= RECORDED INFORMATION =
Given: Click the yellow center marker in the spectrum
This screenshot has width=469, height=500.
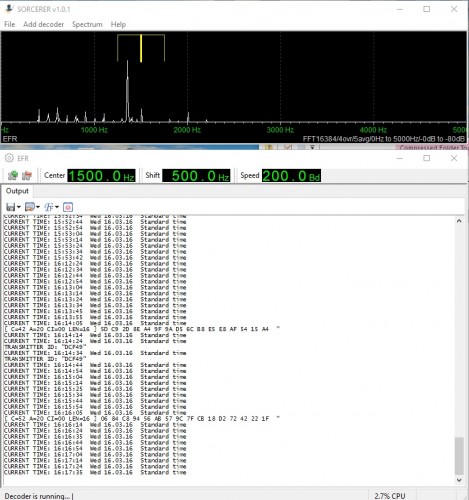Looking at the screenshot, I should point(141,48).
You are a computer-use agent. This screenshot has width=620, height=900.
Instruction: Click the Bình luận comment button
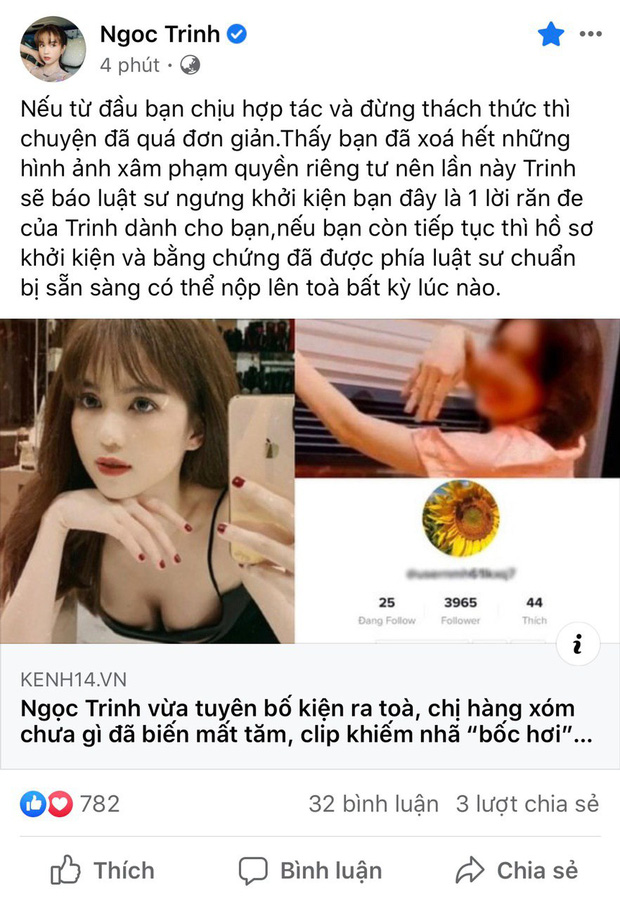pyautogui.click(x=310, y=870)
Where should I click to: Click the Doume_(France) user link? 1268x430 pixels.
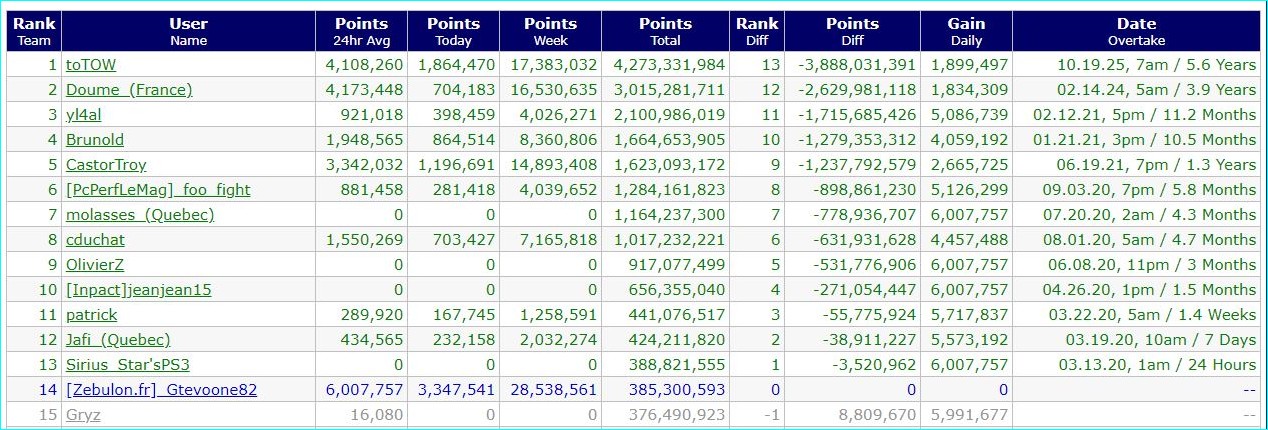(129, 90)
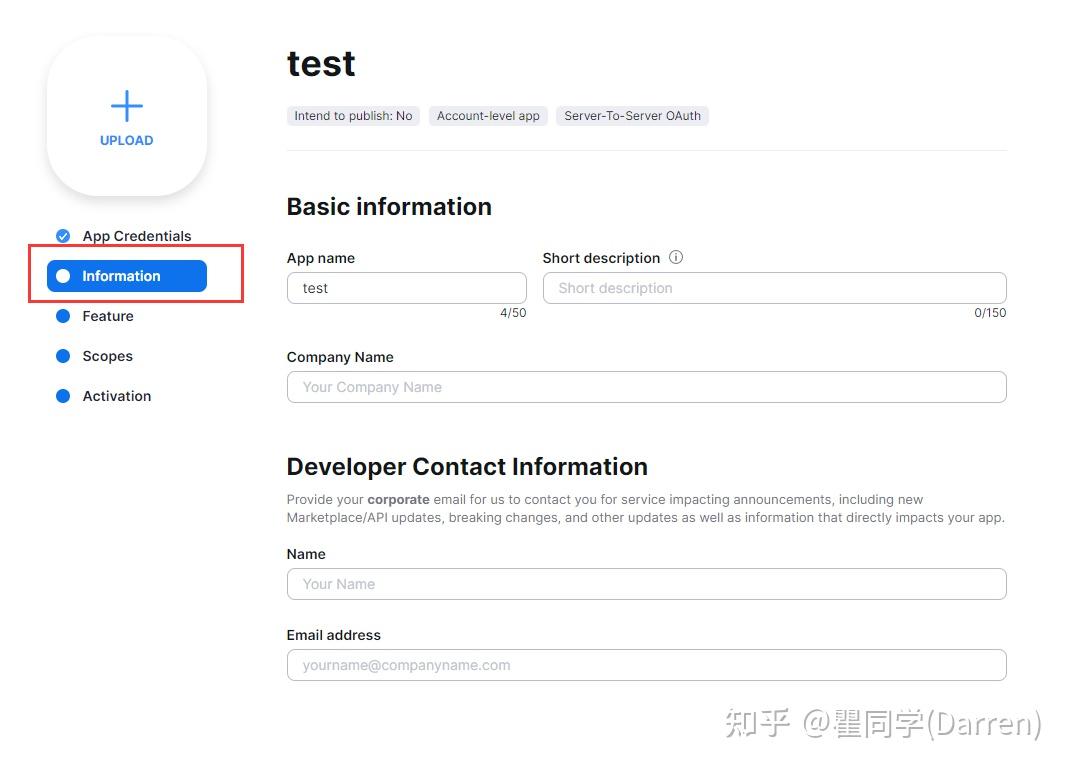Click the checkmark icon beside App Credentials
This screenshot has height=770, width=1070.
pos(62,236)
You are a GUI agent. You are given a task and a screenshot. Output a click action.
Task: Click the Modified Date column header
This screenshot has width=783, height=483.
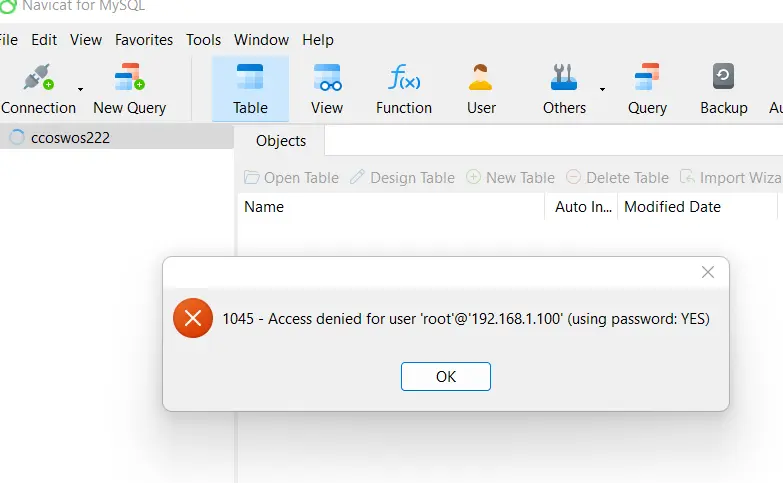(x=672, y=207)
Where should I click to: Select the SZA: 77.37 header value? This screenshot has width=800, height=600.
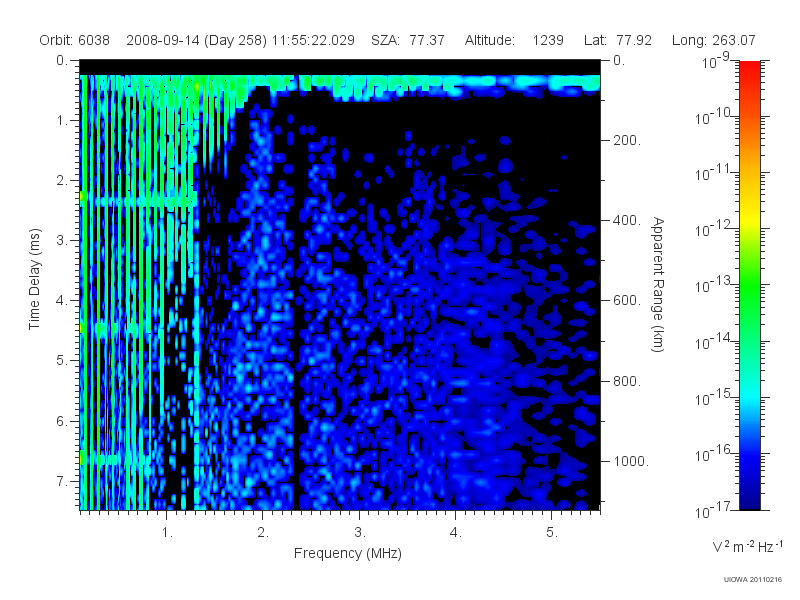pos(408,40)
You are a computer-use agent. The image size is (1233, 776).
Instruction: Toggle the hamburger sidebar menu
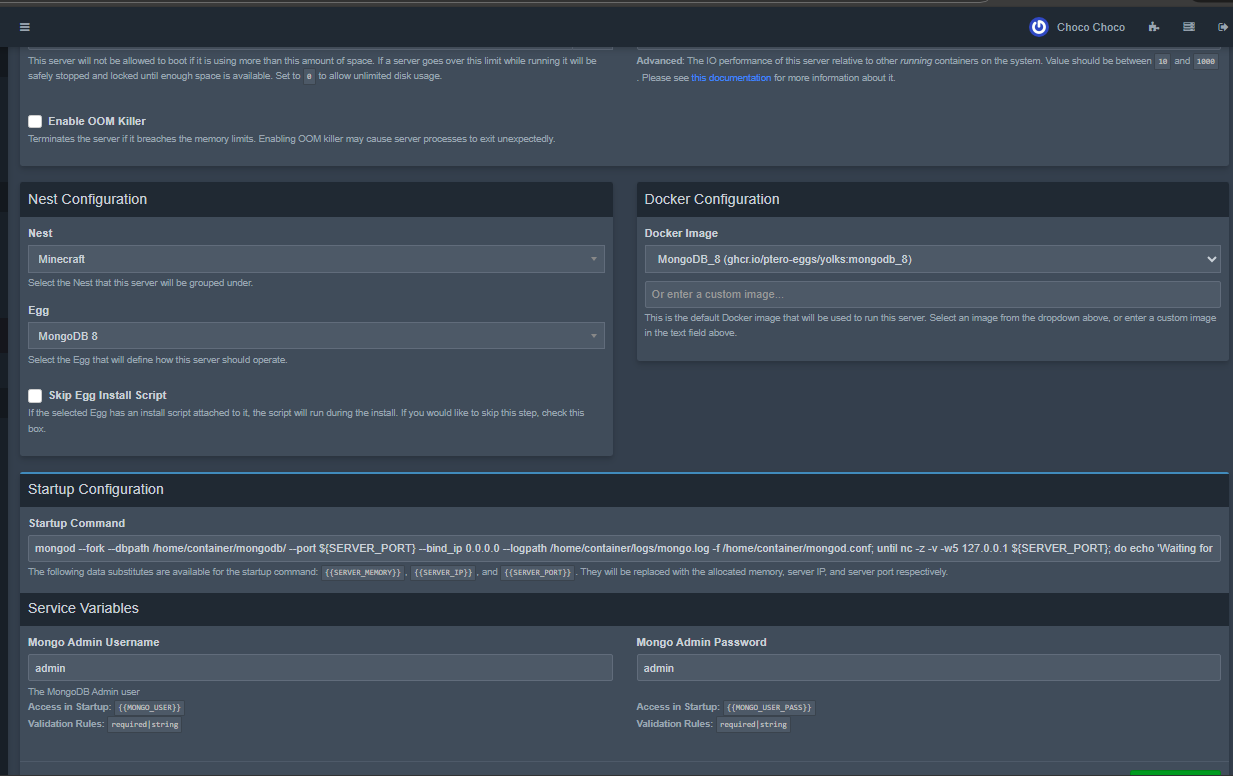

= EXERCISE =
In the records above, some lines hold the word "computer". Say how many, and nothing more.

= EXPECTED ANSWER =
2